*Selection*:
Student "edition" found at {csi dot journalspace dot com}.

Maybe I shouldn't have started this blog now, not with everything that's been going on.

I was talking about the Introduction to Electricity and Magnetism lecture class for the fourth day of the tenth week of classes, which somehow got an extended review session before the exam proper in my Differential Equations class a period before.

I warned them that I will not be answering any questions during the exam, especially about things as simple as units or symbols, conversions or the numeric equivalent of the prefixes.

Since they knew that I always gave the equations, I was assuming that it was up to them to find out when to use what formula from the given. It was getting so that they were trying to use the process of elimination on what equation to use instead of knowing which one to use beforehand from practice and study.

They also had to be clear about the difference between potential and potential energy.

I don’t know if it has to reach the point where I have to list down for them beforehand the things that I expect them to study and know before going to the test.

*Prompt*:
Print the blog post from "I warned them" up to and including "of the prefixes.". The records have no connection to the blog post.

Data Entries:
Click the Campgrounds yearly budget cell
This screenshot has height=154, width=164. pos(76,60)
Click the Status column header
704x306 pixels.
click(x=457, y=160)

*Written reply*:
I warned them that I will not be answering any questions during the exam, especially about things as simple as units or symbols, conversions or the numeric equivalent of the prefixes.